Regulator probes Jewish charity that has filed accounts late for four years

According to the Charity Commission, Chabad Lubavitch has filed this paperwork at least 300 days late each time

Charity Commission building
Charity Commission building

The Charity Commission has opened an inquiry into a Jewish charity that has filed its accounts at least 300 days late in each of the past four years.

The regulator said today that Chabad Lubavitch, which has objects including the advancement and promotion of the Jewish religion and Jewish education, had demonstrated a repeated pattern of behaviour that indicated mismanagement in the administration of the organisation.

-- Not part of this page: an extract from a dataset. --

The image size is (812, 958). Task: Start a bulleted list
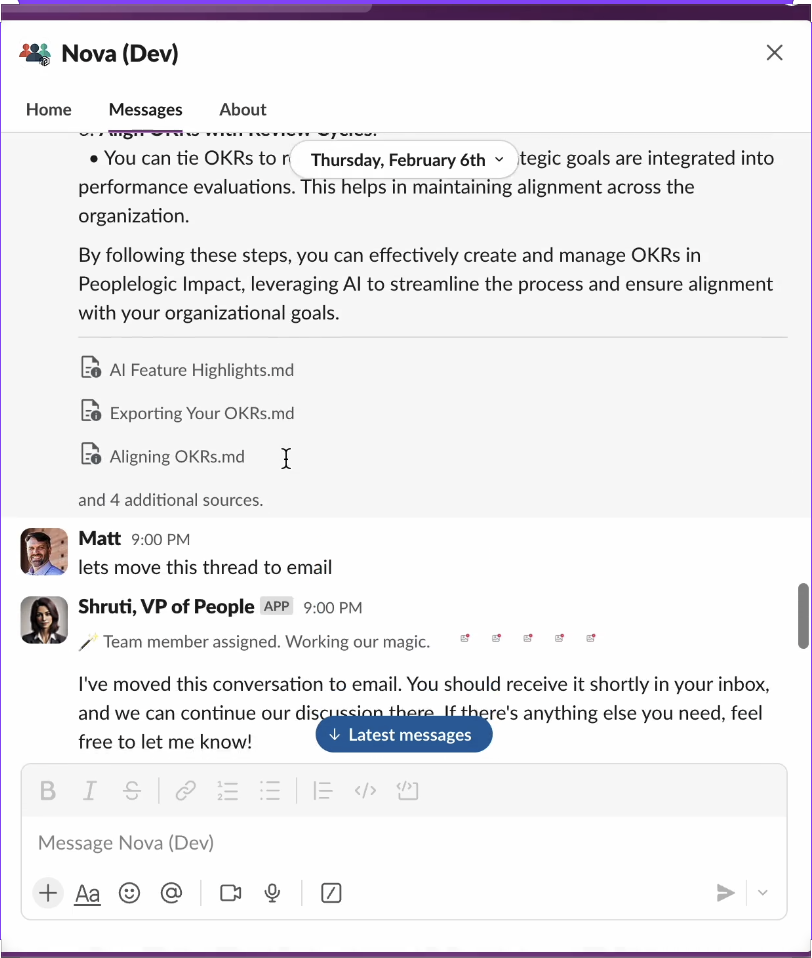pyautogui.click(x=270, y=792)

The charity provides a range of services, including Jewish schools and nurseries, and offers support services such as hospital and prison visitation and counselling.

The charity’s accounts for 2015 have not been filed and are 311 days late, according to the charity’s entry on the Charity Commission website.

The charity, which had an income of £8.7m in 2014, has supplied its documents between 313 and 418 days late in each of the previous four years, the regulator’s website shows.

A statement from the commission today said it had issued an order directing the charity to provide its outstanding accounts and told it to carry out a review and make changes to ensure the charity complied with its obligations in the submission of annual accounts.

The regulator said its inquiry would examine the extent to which the charity was complying with its filing duties and the extent to which it had complied with previously issued guidance from the commission.

Nobody from the charity responded to a request for comment from Third Sector on Thursday morning.